Reduce relativistic KE threshold to a nonrelativistic form.

[Bhumble]

Homework Statement

Show that equation 14.13 reduces to equation 13.14 in the nonrelativistic limit.

Homework Equations

$$(14.13) K_{th} = -Q \frac{m_1 + m_2 + m_3 + ...}{2m_2}$$
$$(13.14) K_{th} = -Q ( 1 + \frac{m(x)}{M(X)} )$$

The Attempt at a Solution

For equation 13.14 m(x) is the mass of the incident particle and M(X) is the mass of the target particle.
I'm not sure how I'm suppose to start doing this problem. Both were derived in class but 14.13 was done via a center of mass frame and I'm unsure what approach I should be taking.
It seems like the -Q can factor out and then I wasn't sure if I can just take a taylor expansion to somehow get to 13.14.
This is due tomorrow afternoon so any advice on how to get it started is much appreciated.

 

[anathema]

Thank you for your post. The equations you have provided are related to the kinetic energy of a particle interacting with a target particle. Equation 14.13 is written in terms of the total mass of all particles involved, while equation 13.14 is written in terms of the individual masses of the incident and target particles. In order to show that equation 14.13 reduces to equation 13.14 in the nonrelativistic limit, we need to consider the behavior of these equations as the velocities of the particles approach zero.

Firstly, we can start by expanding the expression for the total mass in equation 14.13 using the binomial theorem:

m_1 + m_2 + m_3 + ... = m_2 (1 + \frac{m_1}{m_2} + \frac{m_3}{m_2} + ...)

As the velocities of the particles approach zero, their masses can be assumed to be constant. Therefore, we can substitute this expansion into equation 14.13 to obtain:

K_{th} = -Q \frac{m_2 (1 + \frac{m_1}{m_2} + \frac{m_3}{m_2} + ...)}{2m_2}

Simplifying this expression, we get:

K_{th} = -Q (1 + \frac{m_1}{2m_2} + \frac{m_3}{2m_2} + ...)

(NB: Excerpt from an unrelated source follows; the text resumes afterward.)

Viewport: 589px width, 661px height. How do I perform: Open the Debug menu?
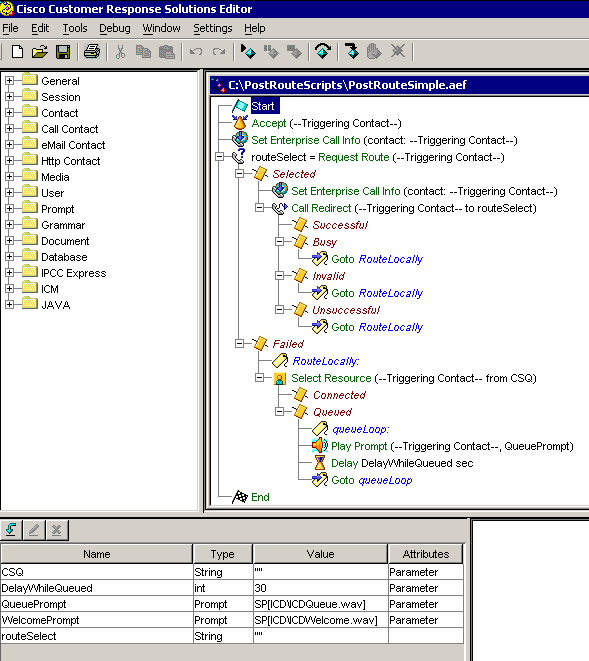115,28
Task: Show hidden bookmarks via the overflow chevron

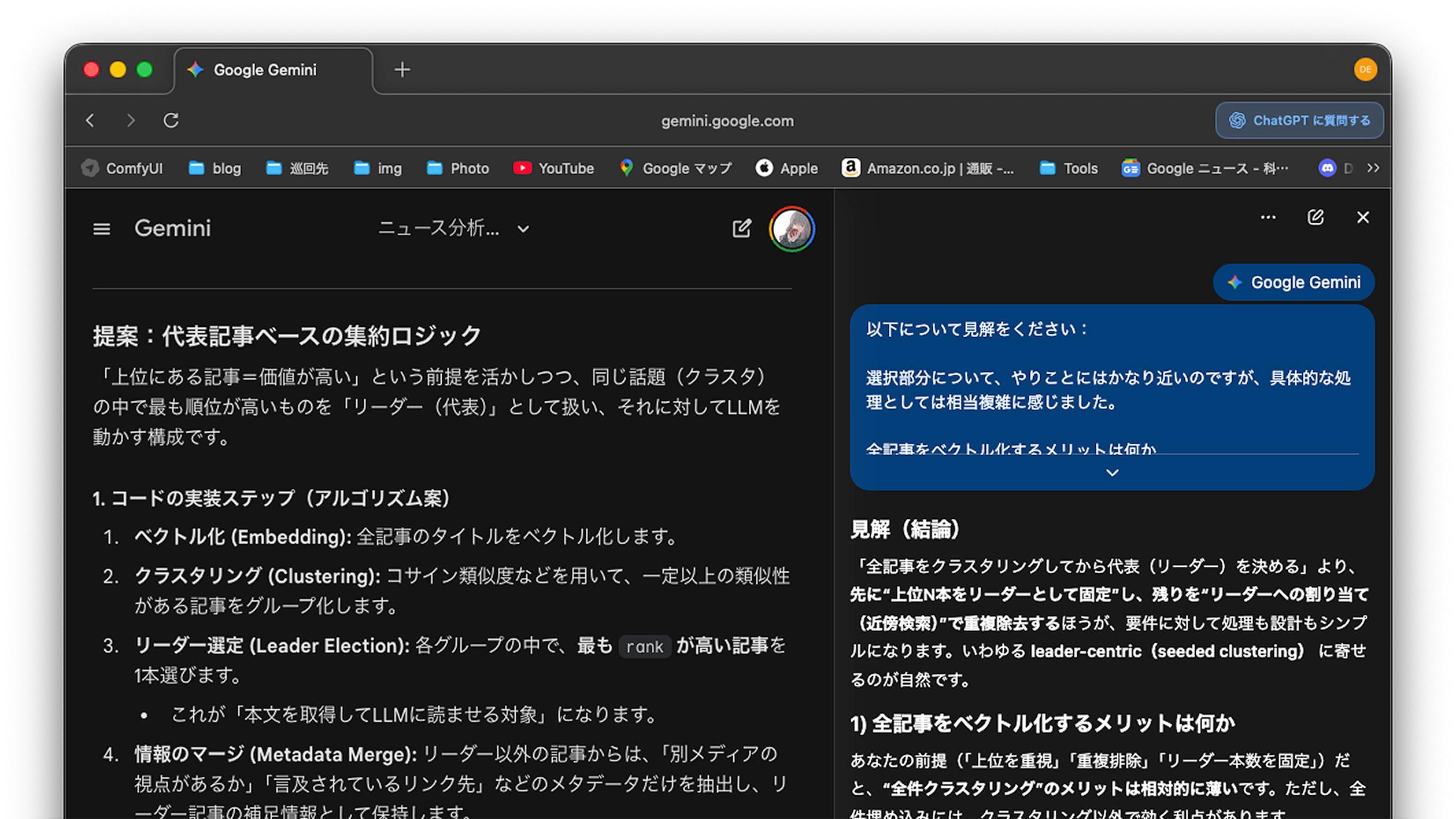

Now, in the nonrelativistic limit, the velocity of the incident particle (m_1) is much smaller than the velocity of the target particle (m_2). Therefore, we can neglect the terms involving m_1 and higher order terms, and we are left with:

K_{th} = -Q (1 + \frac{m_1}{2m_2})

This is equivalent to equation 13.14, where m(x) = m_1 and M(X) = m_2. Thus, we have shown that equation 14.13 reduces to equation 13.14 in the nonrelativistic limit.

I hope this explanation helps you understand the problem better. Let me know if you have any further questions. Good luck with your assignment!